■ GOAL OF THE EXERCISE ■
Copy out the data below, everything from the line containing "The width and height of the screenshot is (534, 950)." down to the line containing "at that location.", both ends included, and leave out the pictures.

■ THE DATA ■
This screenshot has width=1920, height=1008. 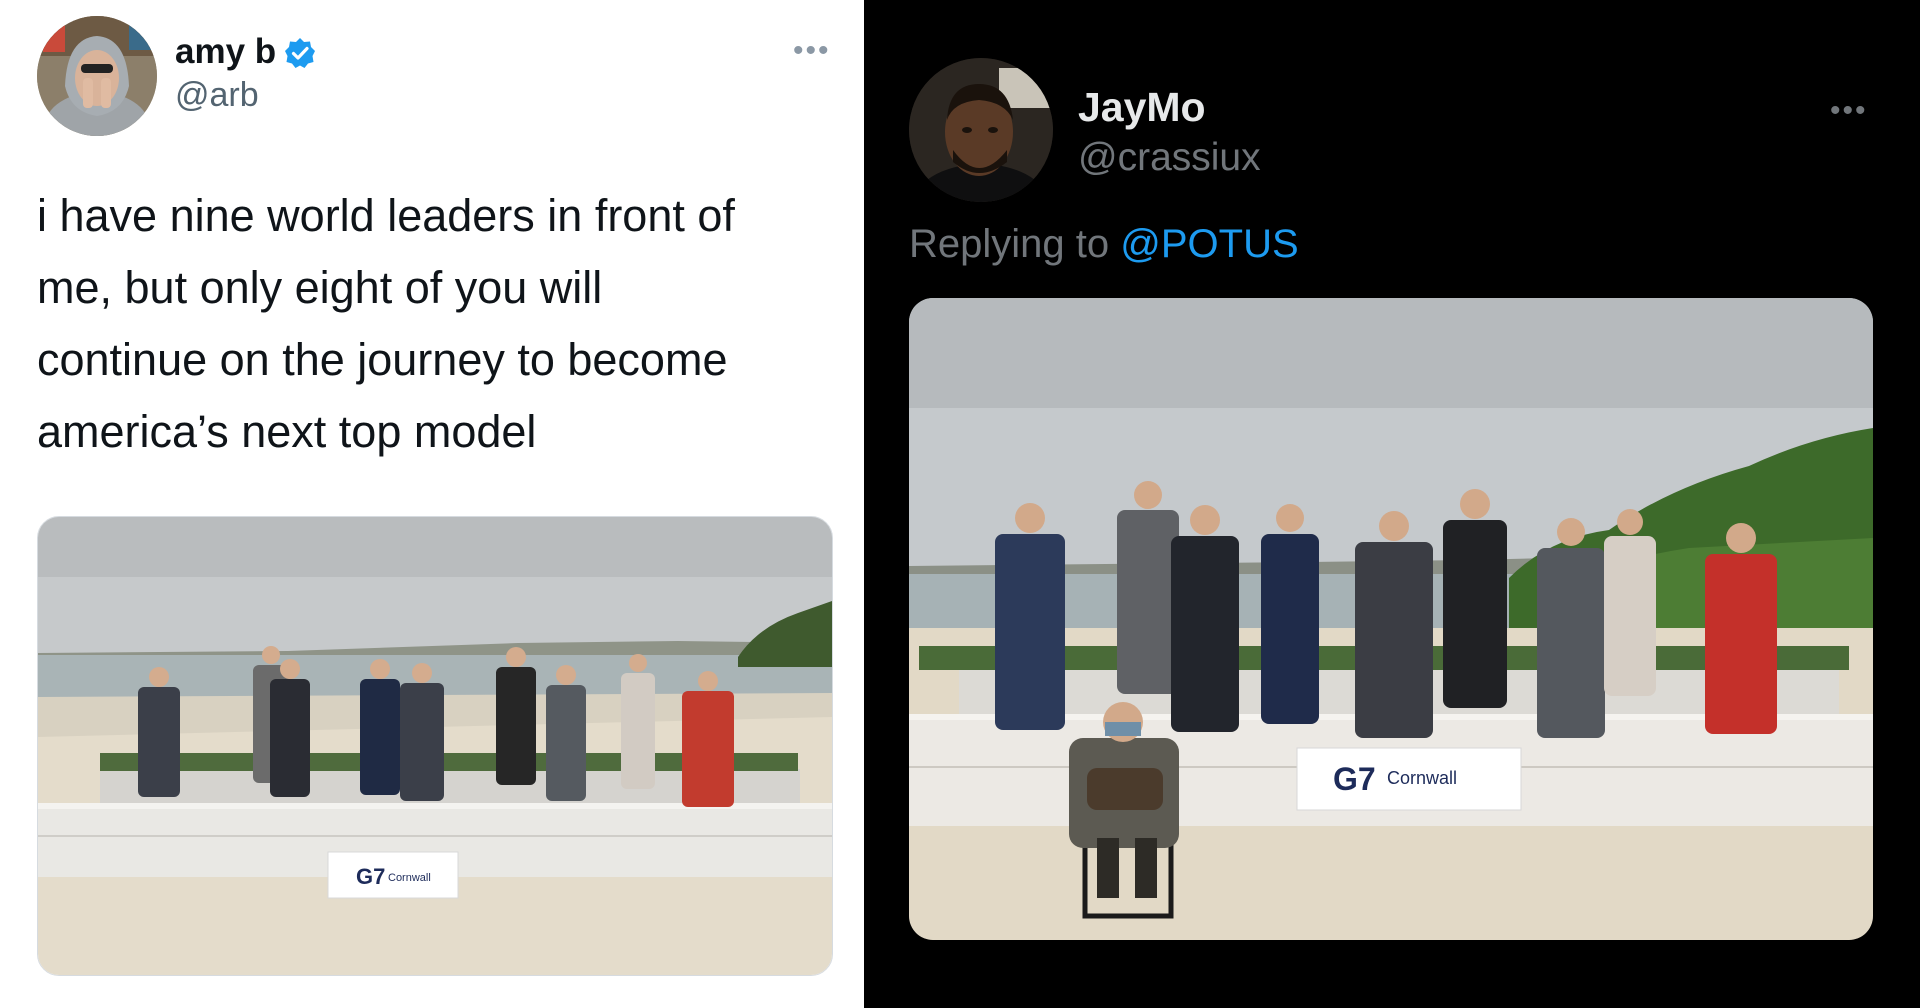 I want to click on amy-handle: @arb, so click(x=217, y=96).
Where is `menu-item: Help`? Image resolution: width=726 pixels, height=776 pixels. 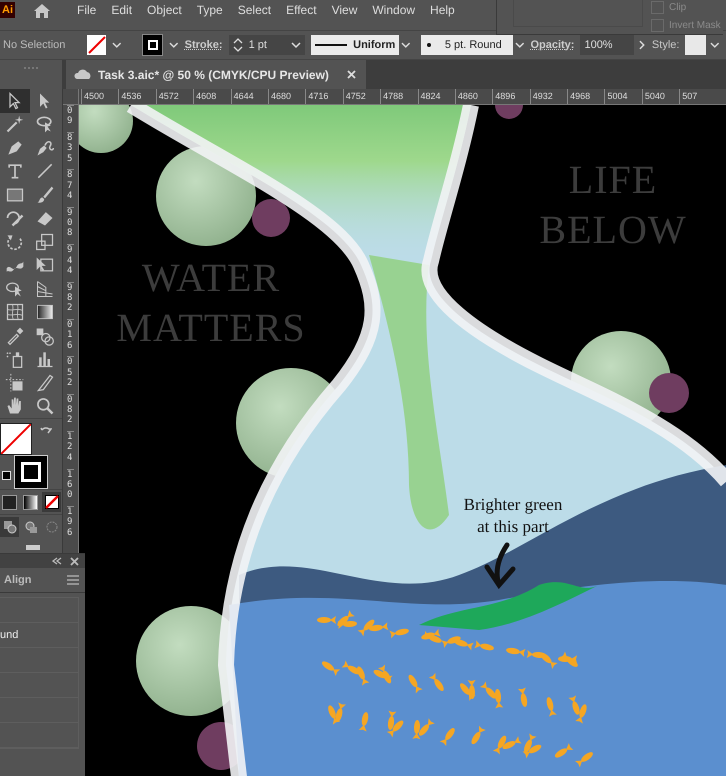
menu-item: Help is located at coordinates (442, 10).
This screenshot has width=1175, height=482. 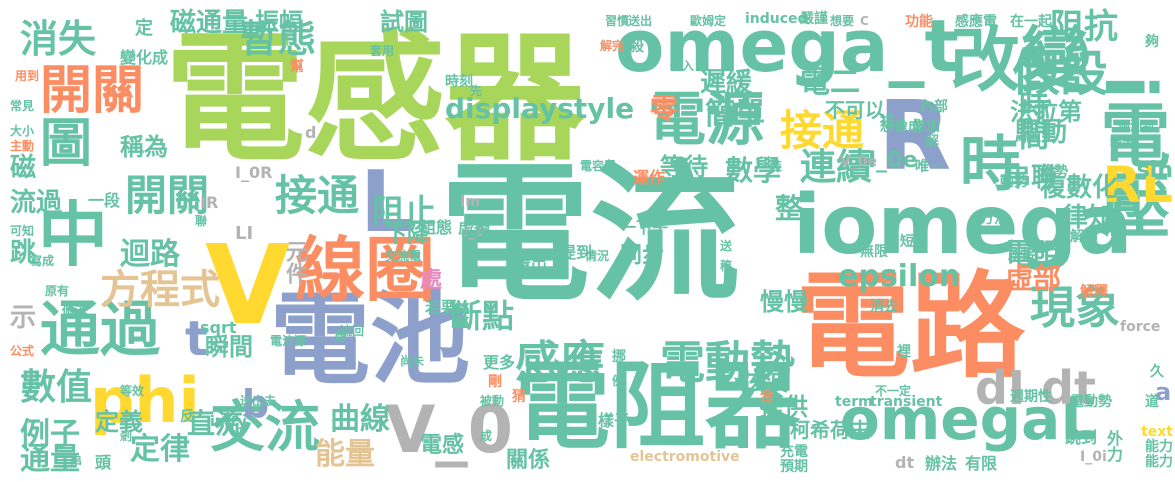 I want to click on word: 被動, so click(x=492, y=401).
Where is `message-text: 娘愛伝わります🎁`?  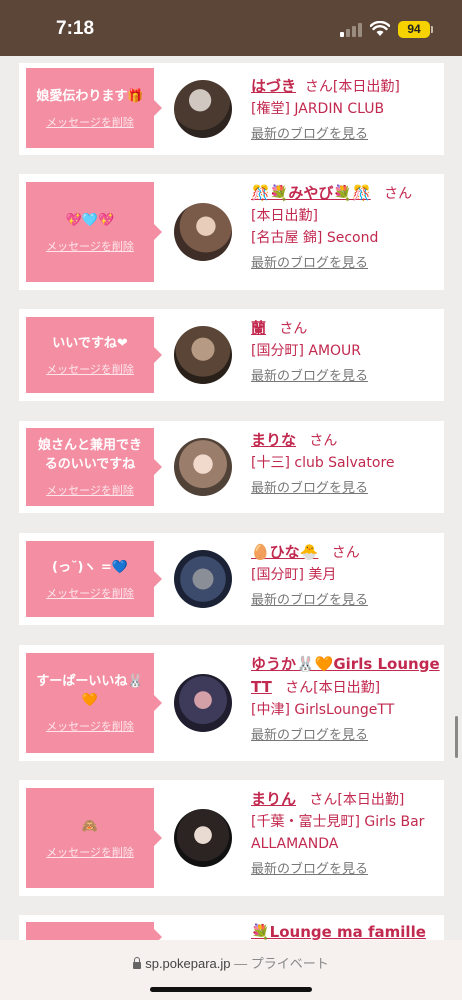 message-text: 娘愛伝わります🎁 is located at coordinates (90, 96).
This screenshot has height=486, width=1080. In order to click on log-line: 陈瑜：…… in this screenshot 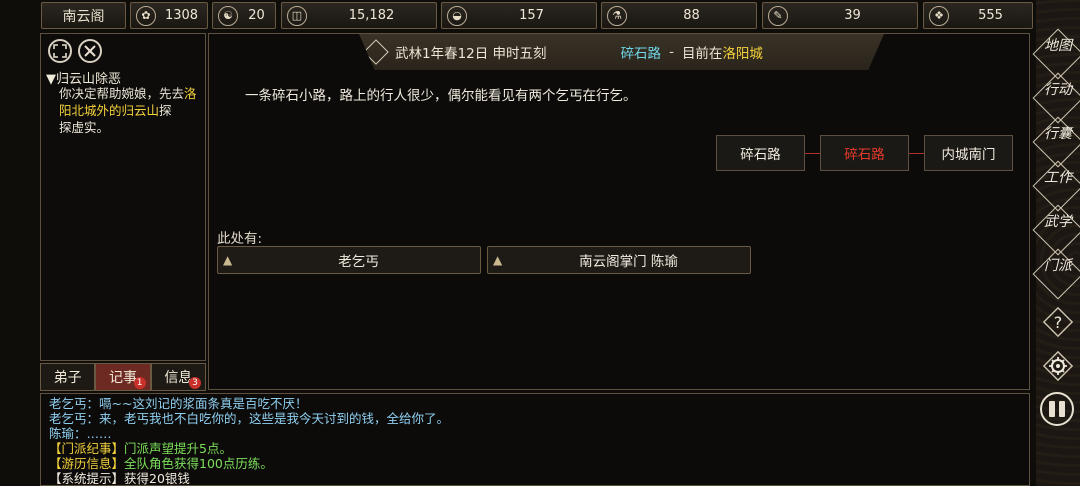, I will do `click(80, 434)`.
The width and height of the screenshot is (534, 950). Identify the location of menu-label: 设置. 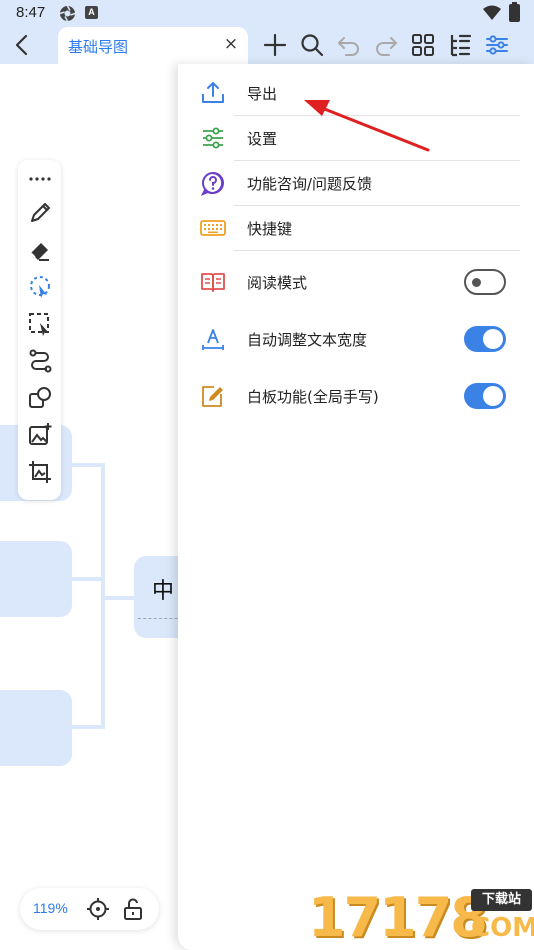
(262, 139).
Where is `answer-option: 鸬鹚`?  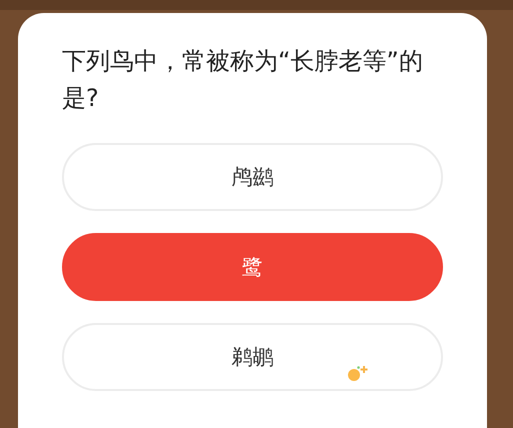
answer-option: 鸬鹚 is located at coordinates (252, 177).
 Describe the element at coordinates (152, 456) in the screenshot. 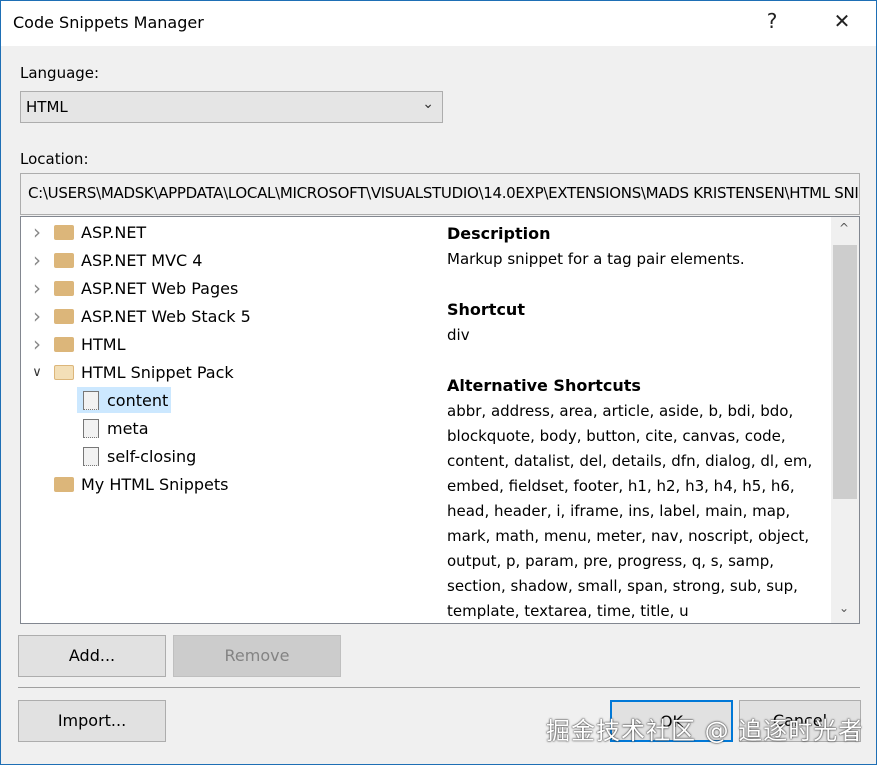

I see `tree-item-label: self-closing` at that location.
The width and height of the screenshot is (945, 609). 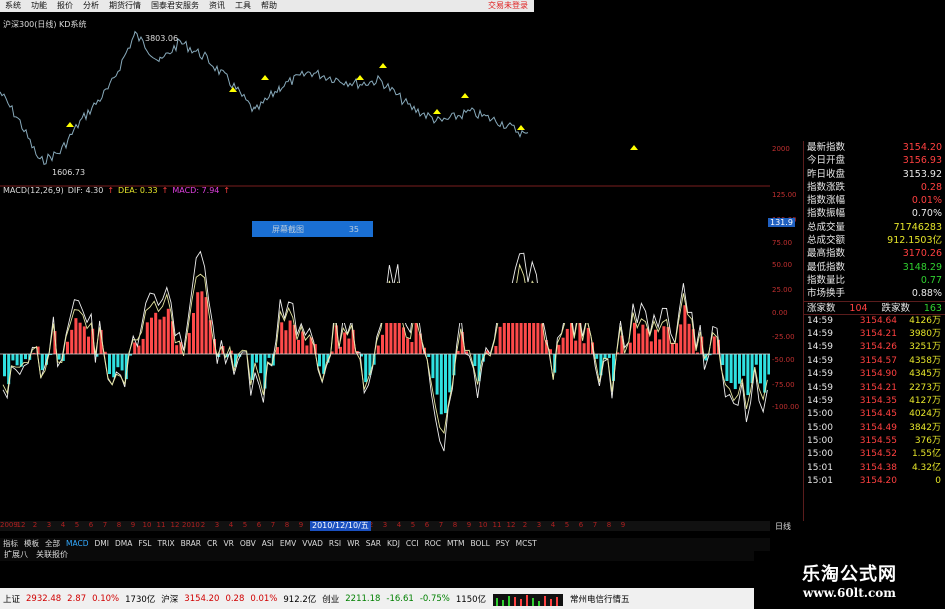 What do you see at coordinates (77, 525) in the screenshot?
I see `date-tick: 5` at bounding box center [77, 525].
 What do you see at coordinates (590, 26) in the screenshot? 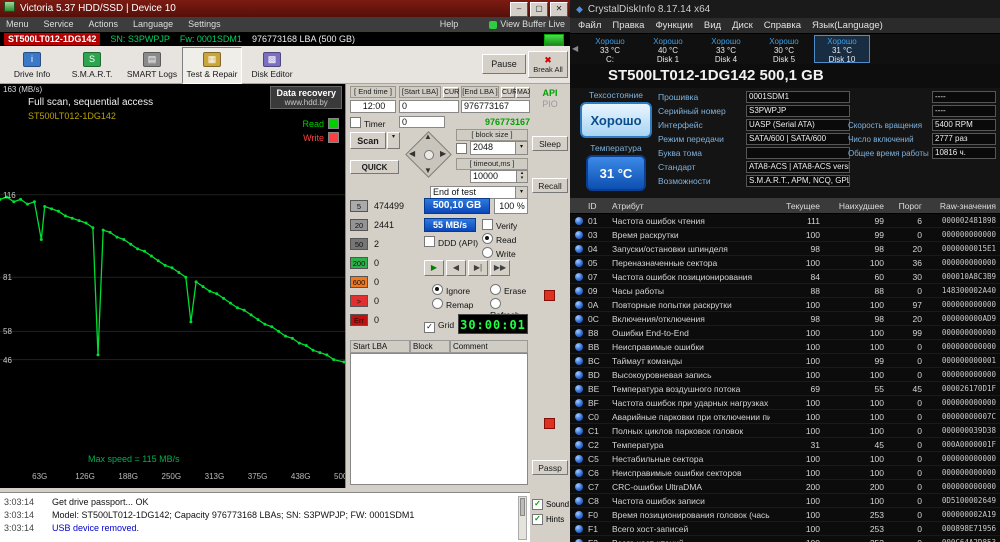
I see `cdi-menu-item: Файл` at bounding box center [590, 26].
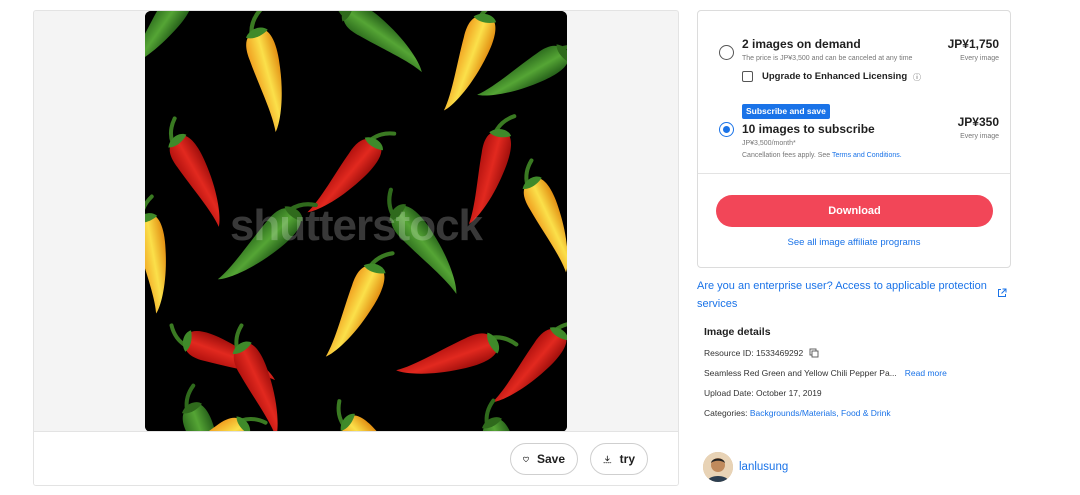  I want to click on on-demand-unit: Every image, so click(980, 58).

■ TASK SOLUTION ■
The width and height of the screenshot is (534, 950). Identify the location of menu-label: 设置. 
(262, 139).
Where is `answer-option: 鸬鹚`?  
answer-option: 鸬鹚 is located at coordinates (252, 177).
 Describe the element at coordinates (152, 456) in the screenshot. 

I see `tree-item-label: self-closing` at that location.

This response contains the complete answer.